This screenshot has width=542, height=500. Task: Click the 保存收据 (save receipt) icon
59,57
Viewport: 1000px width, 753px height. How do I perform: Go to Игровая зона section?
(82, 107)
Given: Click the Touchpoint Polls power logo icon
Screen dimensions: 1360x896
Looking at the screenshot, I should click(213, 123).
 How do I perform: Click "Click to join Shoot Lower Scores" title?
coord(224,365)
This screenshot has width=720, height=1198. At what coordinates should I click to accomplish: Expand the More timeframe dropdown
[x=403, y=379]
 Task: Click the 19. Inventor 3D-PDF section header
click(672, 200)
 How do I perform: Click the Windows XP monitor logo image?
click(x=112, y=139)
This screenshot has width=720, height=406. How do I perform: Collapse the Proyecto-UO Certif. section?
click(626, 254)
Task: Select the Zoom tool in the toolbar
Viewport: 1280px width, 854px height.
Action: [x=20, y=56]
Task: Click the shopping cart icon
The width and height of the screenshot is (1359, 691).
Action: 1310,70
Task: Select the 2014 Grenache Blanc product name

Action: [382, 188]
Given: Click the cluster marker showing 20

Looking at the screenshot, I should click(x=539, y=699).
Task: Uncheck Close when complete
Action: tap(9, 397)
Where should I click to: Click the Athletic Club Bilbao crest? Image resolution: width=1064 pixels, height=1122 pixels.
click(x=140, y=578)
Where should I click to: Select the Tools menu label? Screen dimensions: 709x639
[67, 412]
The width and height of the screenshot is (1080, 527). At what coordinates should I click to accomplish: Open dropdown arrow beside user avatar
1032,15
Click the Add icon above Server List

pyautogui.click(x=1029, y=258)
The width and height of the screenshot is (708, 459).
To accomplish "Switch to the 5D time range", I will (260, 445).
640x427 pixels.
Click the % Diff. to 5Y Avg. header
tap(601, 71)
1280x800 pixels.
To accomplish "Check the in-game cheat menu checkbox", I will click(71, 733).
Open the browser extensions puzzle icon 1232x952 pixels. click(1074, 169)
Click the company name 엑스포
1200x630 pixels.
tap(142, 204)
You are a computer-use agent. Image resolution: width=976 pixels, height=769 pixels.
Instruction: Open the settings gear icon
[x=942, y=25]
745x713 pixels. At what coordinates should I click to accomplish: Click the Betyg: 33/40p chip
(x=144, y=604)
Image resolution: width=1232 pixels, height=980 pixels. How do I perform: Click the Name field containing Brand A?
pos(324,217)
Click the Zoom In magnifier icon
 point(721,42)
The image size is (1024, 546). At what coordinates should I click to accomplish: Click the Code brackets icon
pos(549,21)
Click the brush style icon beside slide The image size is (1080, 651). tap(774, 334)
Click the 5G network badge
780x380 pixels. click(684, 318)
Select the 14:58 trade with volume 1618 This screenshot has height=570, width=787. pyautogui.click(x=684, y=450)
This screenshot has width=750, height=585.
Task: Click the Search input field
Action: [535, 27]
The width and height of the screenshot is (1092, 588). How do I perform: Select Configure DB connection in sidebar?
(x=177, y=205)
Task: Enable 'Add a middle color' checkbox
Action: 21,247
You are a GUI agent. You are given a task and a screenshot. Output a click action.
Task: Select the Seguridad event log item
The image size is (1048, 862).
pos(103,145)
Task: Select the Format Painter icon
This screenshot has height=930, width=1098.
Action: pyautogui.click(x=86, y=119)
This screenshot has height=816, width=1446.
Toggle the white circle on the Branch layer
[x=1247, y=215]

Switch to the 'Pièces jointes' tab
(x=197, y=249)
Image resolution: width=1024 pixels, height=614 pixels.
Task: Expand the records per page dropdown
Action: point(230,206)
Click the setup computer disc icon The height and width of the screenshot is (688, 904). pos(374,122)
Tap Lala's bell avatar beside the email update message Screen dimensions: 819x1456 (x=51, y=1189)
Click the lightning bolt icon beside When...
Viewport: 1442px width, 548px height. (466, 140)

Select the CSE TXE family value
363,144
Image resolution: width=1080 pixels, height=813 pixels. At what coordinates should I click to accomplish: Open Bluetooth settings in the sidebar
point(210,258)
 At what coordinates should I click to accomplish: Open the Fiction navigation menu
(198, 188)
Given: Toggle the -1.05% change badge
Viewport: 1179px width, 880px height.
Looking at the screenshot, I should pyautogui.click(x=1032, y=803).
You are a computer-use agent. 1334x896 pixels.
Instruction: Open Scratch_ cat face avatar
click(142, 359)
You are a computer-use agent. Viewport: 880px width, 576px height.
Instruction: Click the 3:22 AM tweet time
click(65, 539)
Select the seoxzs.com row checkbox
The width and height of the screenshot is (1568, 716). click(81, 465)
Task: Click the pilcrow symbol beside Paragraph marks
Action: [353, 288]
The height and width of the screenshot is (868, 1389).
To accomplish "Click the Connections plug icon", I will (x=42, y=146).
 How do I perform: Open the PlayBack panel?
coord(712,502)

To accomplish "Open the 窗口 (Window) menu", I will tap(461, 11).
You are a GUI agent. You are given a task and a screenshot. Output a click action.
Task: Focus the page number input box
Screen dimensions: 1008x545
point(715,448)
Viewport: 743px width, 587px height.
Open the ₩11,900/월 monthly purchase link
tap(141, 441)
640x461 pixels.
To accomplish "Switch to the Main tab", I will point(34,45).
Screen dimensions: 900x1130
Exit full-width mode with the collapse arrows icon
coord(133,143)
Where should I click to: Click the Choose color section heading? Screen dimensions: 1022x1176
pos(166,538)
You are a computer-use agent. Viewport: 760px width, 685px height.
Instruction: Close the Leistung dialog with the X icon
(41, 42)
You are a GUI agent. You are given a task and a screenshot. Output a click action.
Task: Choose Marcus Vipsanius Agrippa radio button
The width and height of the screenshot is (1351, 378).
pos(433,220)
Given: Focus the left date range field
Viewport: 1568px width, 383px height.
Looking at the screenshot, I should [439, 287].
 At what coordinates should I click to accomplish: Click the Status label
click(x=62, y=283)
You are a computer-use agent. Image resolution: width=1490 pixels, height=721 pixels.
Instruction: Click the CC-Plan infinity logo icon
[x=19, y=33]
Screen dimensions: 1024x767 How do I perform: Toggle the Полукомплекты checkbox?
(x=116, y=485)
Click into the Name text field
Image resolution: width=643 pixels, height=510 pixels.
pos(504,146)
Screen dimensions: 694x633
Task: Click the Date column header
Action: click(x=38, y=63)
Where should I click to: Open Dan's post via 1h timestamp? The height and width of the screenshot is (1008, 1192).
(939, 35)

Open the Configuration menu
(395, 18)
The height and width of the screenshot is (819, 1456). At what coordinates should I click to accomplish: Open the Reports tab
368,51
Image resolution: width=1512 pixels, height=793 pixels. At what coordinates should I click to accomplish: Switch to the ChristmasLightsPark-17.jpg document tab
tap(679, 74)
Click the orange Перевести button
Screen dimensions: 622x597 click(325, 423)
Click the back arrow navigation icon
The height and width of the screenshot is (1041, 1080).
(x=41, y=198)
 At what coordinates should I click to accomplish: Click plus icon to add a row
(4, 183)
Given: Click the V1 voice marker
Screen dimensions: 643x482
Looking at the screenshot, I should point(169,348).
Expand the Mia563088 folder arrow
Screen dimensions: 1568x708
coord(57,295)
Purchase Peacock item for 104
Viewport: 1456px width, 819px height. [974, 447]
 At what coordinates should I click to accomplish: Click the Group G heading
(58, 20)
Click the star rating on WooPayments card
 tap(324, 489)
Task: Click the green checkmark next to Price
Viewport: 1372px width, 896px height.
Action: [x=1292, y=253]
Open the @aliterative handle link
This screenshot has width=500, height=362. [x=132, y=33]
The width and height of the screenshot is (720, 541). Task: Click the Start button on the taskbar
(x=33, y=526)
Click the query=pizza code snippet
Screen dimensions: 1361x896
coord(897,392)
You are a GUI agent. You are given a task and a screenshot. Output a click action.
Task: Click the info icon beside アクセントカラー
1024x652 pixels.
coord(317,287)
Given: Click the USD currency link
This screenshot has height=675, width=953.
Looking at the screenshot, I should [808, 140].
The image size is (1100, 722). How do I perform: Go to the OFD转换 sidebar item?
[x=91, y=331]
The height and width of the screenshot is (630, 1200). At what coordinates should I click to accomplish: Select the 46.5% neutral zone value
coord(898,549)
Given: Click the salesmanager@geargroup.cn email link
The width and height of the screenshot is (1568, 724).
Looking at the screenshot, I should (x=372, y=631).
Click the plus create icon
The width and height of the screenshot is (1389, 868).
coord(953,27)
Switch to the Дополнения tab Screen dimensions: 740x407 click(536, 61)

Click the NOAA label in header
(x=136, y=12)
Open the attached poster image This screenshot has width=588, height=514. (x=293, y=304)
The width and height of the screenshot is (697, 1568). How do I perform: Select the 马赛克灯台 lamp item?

Exercise
Copy out each line of the records where the word "email" appears.

Solution for this problem
Tap Lala's bell avatar beside the email update message Screen dimensions: 819x1456 (x=51, y=1189)
Given: Click the salesmanager@geargroup.cn email link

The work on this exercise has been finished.